Why Putting JSON in a Database Column is a Bad Idea. Or, Why Would You Ever Put JSON in a Database Column?

When I was a beginner at databases, I was tempted to put JSON in a string column. It’s a weirdly common thing for beginners to relational databases to want to do. A lot of tutorials aimed at beginners suggest doing it for some reason. When people show up on Stack Overflow wanting to know why their code isn’t working, and that code happens to be putting JSON in a relational database column, sometimes someone will show up and tell them to quit doing that, but it’s only like a 50/50 shot, whereas pretty much every other questionable beginner practice will attract hordes of smartasses, some of them barely more than beginners themselves, who will strongly and sometimes stridently censure the beginner for contemplating it. I attribute the popularity of Mongo and other NoSQL databases in part to this instinct: Mongo is basically a database with nothing but string columns that have JSON in them, and some search functionality for JSON in those string columns.

If you’re sometimes tempted to put JSON in a string column, I hope I can explain today why it’s a bad idea and you shouldn’t do it, in a way that will make sense. On the other hand, maybe you’re one of those relational database savants who understood third normal form right away, and you don’t understand why anyone would ever want to put JSON in a string column instead of having a real schema. If so, I hope I can explain to you why someone might want to put JSON in a string column.

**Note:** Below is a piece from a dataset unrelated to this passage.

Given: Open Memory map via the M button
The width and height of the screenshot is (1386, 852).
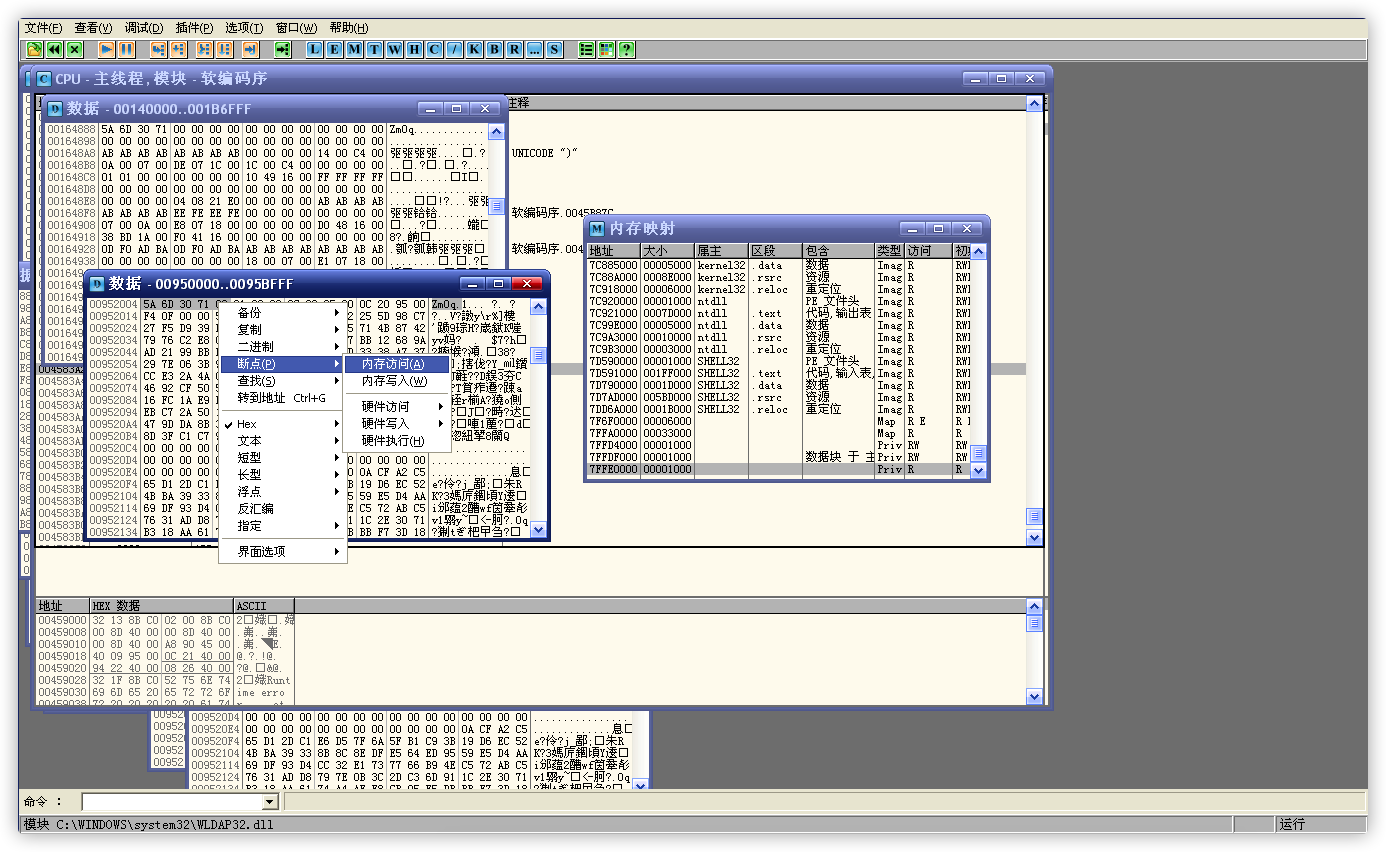Looking at the screenshot, I should [x=354, y=49].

Strong Static Typing, Relational Data Modeling, and Escape Hatches

In “Is Weak Typing Strong Enough?”, Steve Yegge describes (buried somewhere in the point he was actually making about programming languages) how teams that he worked with at Amazon were too boxed in by the strong statically typed strict schema the relational data models imposed on them, and resorted to tactics like an untyped name / value system and passing an XML parameter as a string to a CORBA interface. (CORBA was a standard for an early style of distributed services that let you treat objects running on remote servers as if they were in the same address space and could call each others’ methods. It was also language agnostic, so you could run Java on one server and APL on another server and they could use their CORBA implementations to call each others methods. At least, that’s what Wikipedia said; CORBA predates my programming experience by some years.)

The point here is that relational database models are a sort of strong static typing. No matter how much you love strong static typing, sometimes it’s not flexible enough, and you need escape hatches. In 2005 when Steve Yegge wrote his piece, it was XML strings through CORBA. On a programming language level, it’s things like downcasting from Object in Java or using the dynamic keyword in C#. Storing JSON in a string column is another one of these escape hatches. What you get is flexibility. Let’s keep this in mind as we go into our big example, which I hope will demonstrate both why you shouldn’t put JSON in string columns and why you might want to sometimes.

Hugs and Warm Fuzzies: An Example

This example is loosely based on a real system I worked on that had JSON in string columns.

Let’s say we’re working on an MMORPG called Crayon Art Online. Unlike most MMORPGs, which are all about killing things, Crayon Art Online is all about love and friendship and positivity.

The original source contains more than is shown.